1日の摂取エネルギーを1,200kcalに制限する。

解答: a,c

117A44の解説

【プロセス】
①40歳の初妊婦(1妊0産)
②妊娠24週、随時血糖110mg/dL
③既往歴に特記なし
④75gOGTTで負荷前値:90mg/dL、1時間値:190mg/dL、2時間値:160mg/dL
⑤HbA1c 5.4%
☞②より妊娠中の耐糖能異常を疑う。高齢初産婦(①)であり、耐糖能異常を呈するリスクは高い。
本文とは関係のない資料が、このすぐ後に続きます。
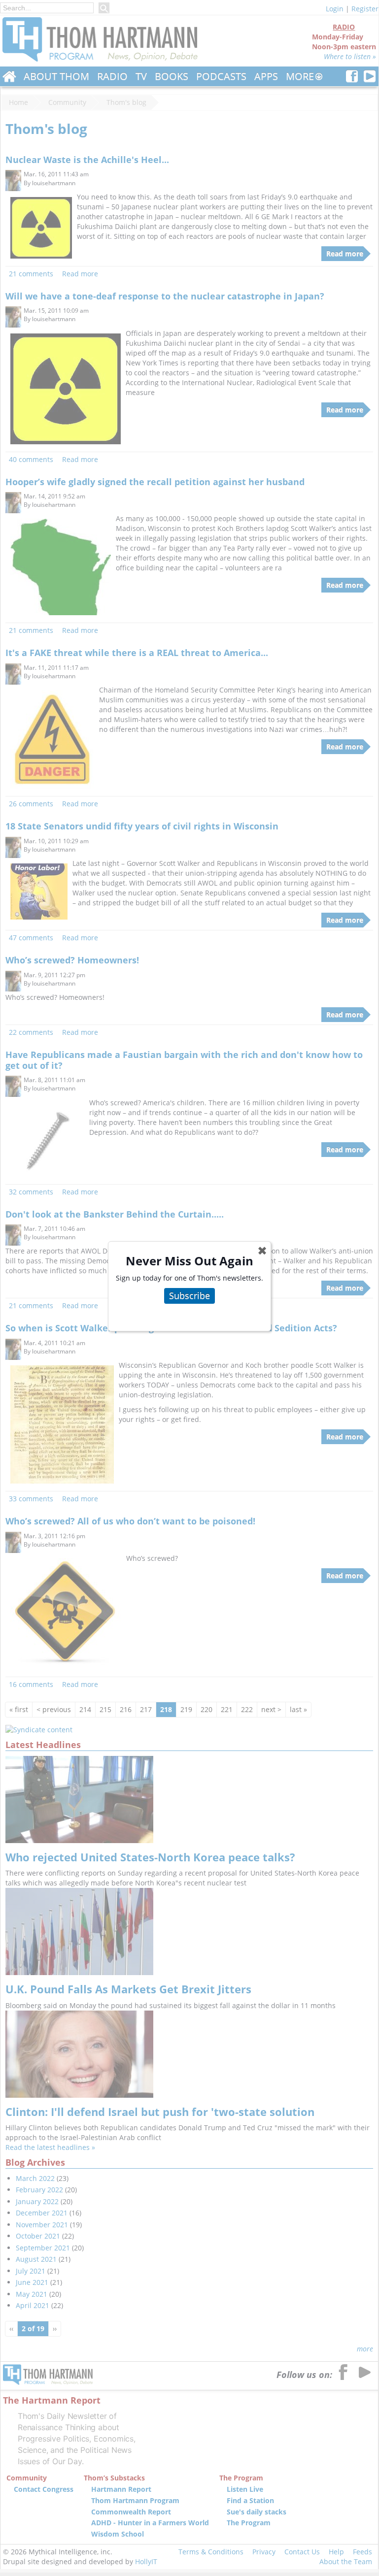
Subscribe (189, 1295)
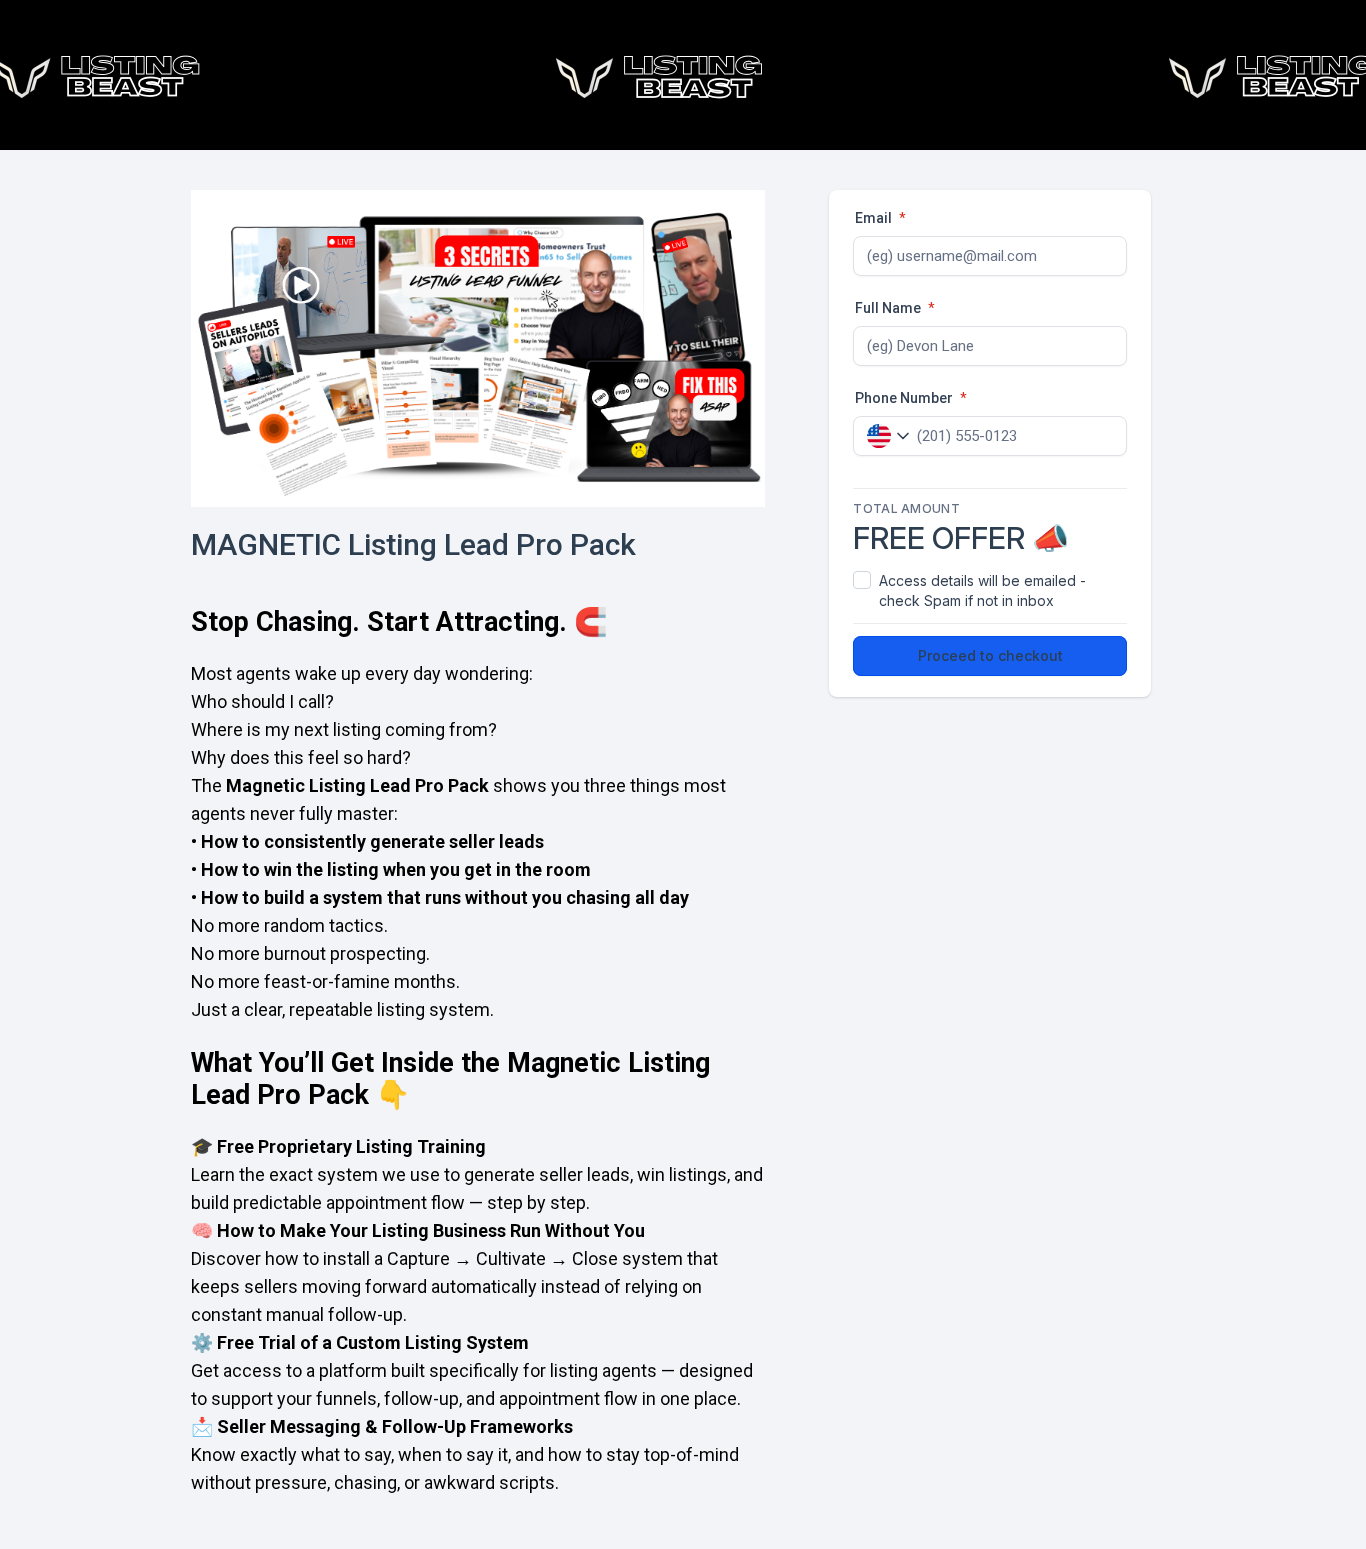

④では1時間値が180mg/dLオーバー、2時間値が153mg/dLオーバーしており、妊娠糖尿病〈GDM〉の診断となる。なお、③より糖尿病合併妊娠は否定的、④⑤より妊娠中の明らかな糖尿病〈overt diabetes in pregnancy〉も否定的。

【選択肢考察】
a 正しい。適度な運動療法が推奨される。
b 妊婦に経口血糖降下薬は★禁忌★。
c 正しい。4~6分割でこまめに栄養を接種することで、血糖値の急激な上昇を抑えることができる。
d 食後2時間の血糖値120mg/dLを目標とする。
e BMIは59÷1.6÷1.6≒23と肥満はないため、1日の摂取エネルギーは標準体重×30+妊娠中の付加量で算出される。妊娠中の付加量は妊娠初期に50、中期に250、後期に450kcalである。本妊婦(妊娠中期)の場合、22×1.6×1.6×30+250≒1,940kcal程度となる。まぁ、ここまで厳密に計算せずとも、妊娠中には胎児に栄養を与えるべく付加量があることを覚えていれば、いくらなんでも1,200kcalは少なすぎると常識的に判断できよう。